September 8, 2016 9 Comments
Here I am, hanging out in the hospital dining room while Gordon has dialysis. I’m seated at a nice big table. It would be ideal for restoration work if I’d brought my tools and a handful of pens, but I suspect that the staff might not view that activity with approval.
If I can’t work at least I can write. I can’t really deal with specific pens here but perhaps some more general remarks might be acceptable.
I had a comment the other day about a post I had written on the subject of the Parker 51. Though the comment was just advice on the history of the pen, I read between the lines that the writer did not entirely approve of some of the things I had said about the Parker 51. Let me set the record straight. Though I am not a fan of the Parker 51, I fully recognize that it is one of the finest fountain pens ever made. Given the length of its production run and the immense number of pens made, it would be only a fool who did not recognise its worth and influence on the development of other fountain pens.
My objection to the Parker 51 and other covered-nib pens is purely personal. They don’t work well for me for several reasons. Unlike other types of nib, I have to consciously study the tip of the pen to ensure that I am holding it the right way. That might seem a very minor complaint but it has to be done every time I pick up the pen or resume writing after an interruption. Though you can find the occasional stub or oblique (particularly among Newhaven-made 51s), most covered-nib pens give no line variation.

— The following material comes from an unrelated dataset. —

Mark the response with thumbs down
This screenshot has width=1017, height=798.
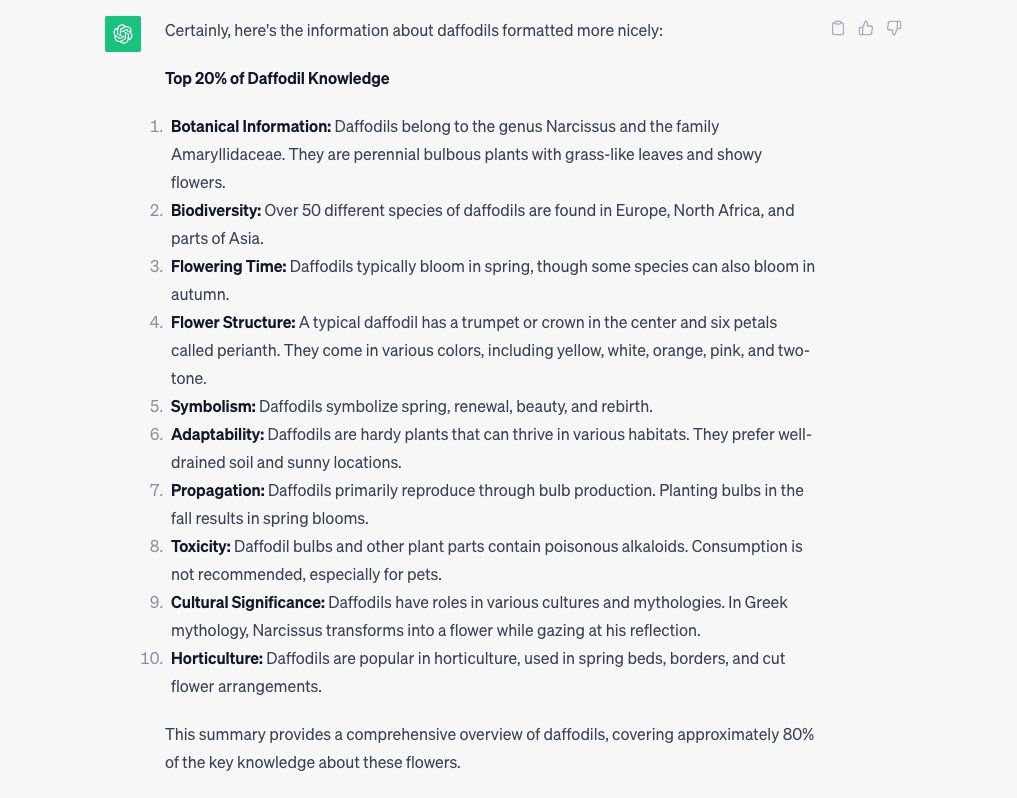click(894, 28)
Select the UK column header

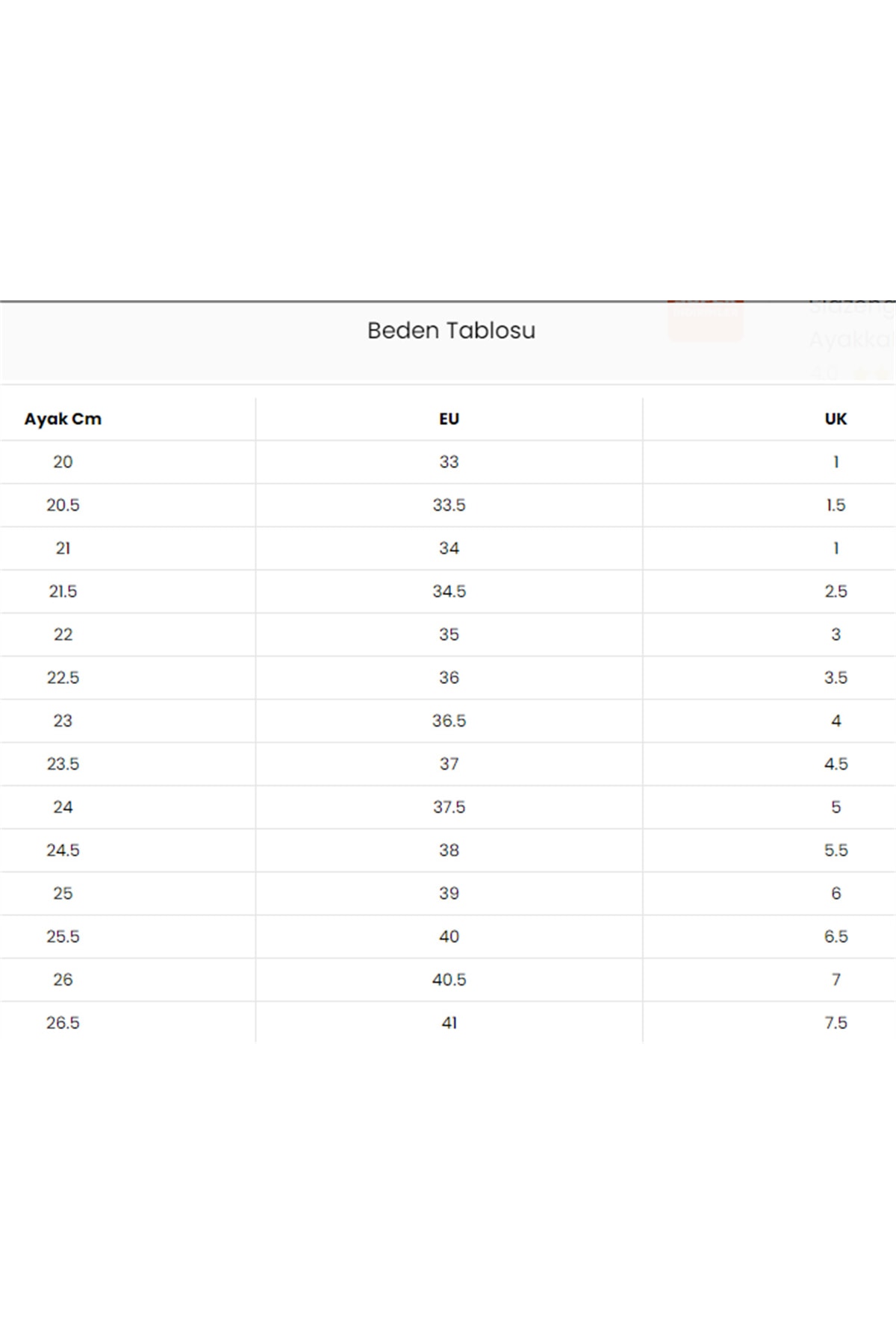pos(836,419)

Therein, I think, lies some part of their present popularity; they suit writers who have grown up using ballpoints. Though I don’t entirely dismiss firm points with no line variation, they’re not my favourite type of pen. A little line variation enhances otherwise dull handwriting.

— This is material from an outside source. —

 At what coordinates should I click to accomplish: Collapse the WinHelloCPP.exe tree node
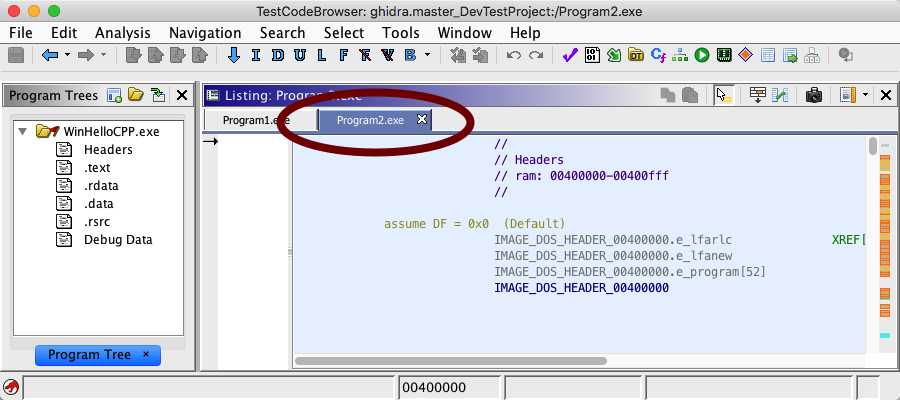(x=23, y=131)
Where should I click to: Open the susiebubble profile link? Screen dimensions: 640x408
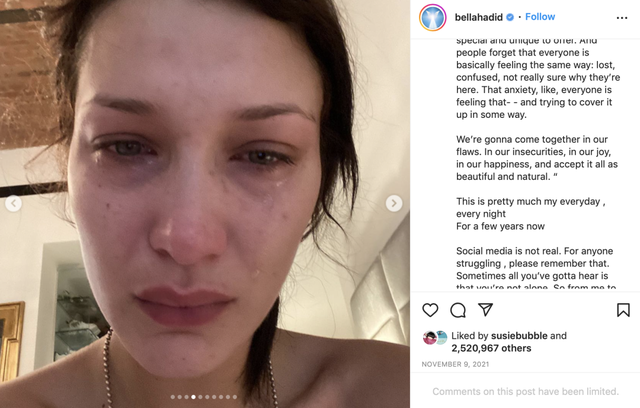pyautogui.click(x=519, y=336)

Finally, I don’t understand hiding beautifully crafted nibs away. A large part of my early attraction to fountain pens was just that: the sight of a gold nib gliding across the paper, perhaps flexing a little and laying the best line I could achieve.

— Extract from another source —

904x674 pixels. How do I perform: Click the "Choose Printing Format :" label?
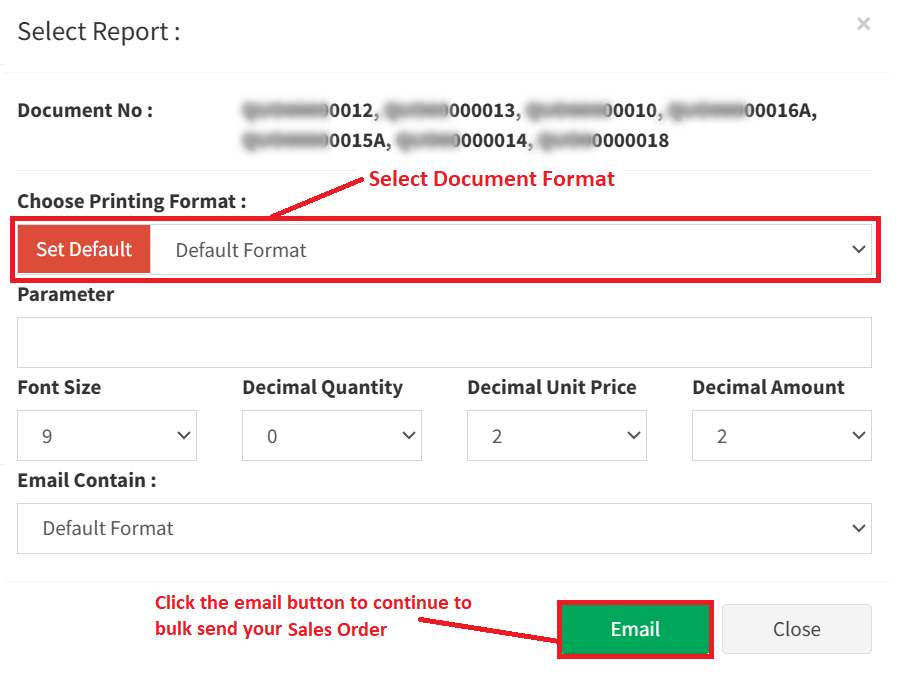pos(132,201)
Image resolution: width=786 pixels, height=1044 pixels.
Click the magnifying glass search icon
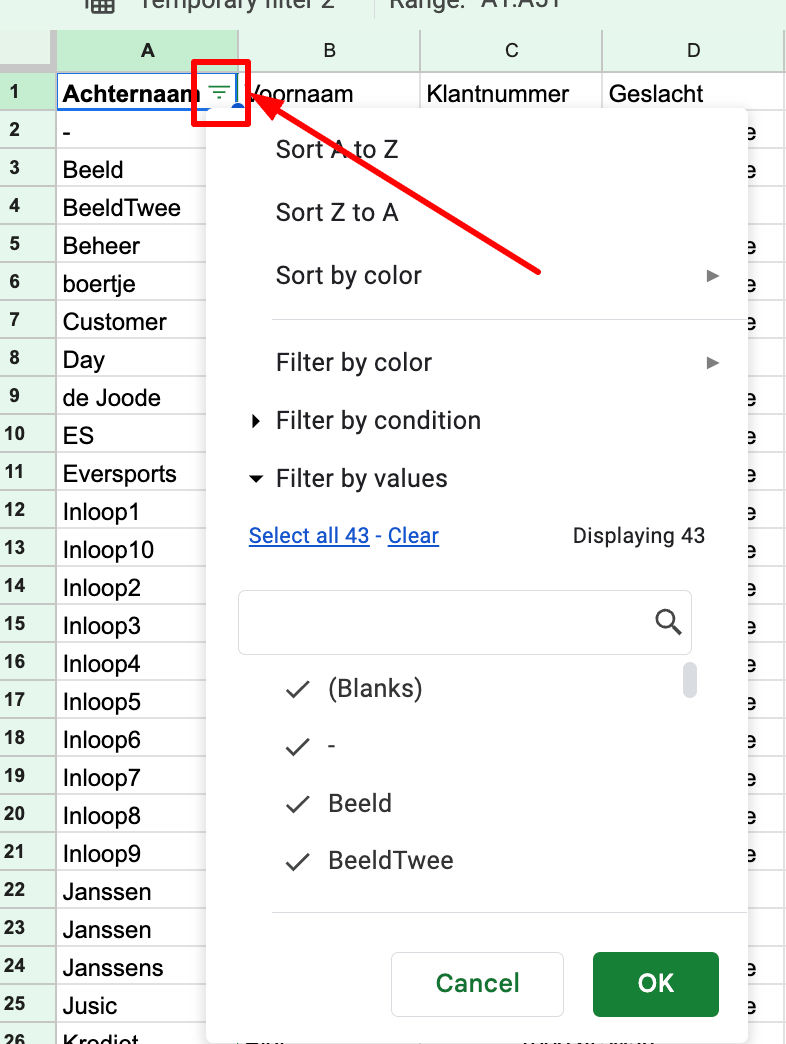point(668,622)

So that’s the story. I’m not saying that the Parker 51 is faulty in any way. I’m just saying that it isn’t for me. We all have our preferences. I know at least one person who dislikes Conway Stewarts, despite their excellent nibs, attractive colours and huge range of models. Others actively dislike cartridge pens while some avoid lever- and button-fillers. That’s one of the things that is so wonderful about our hobby: the huge variety which provides something for all tastes.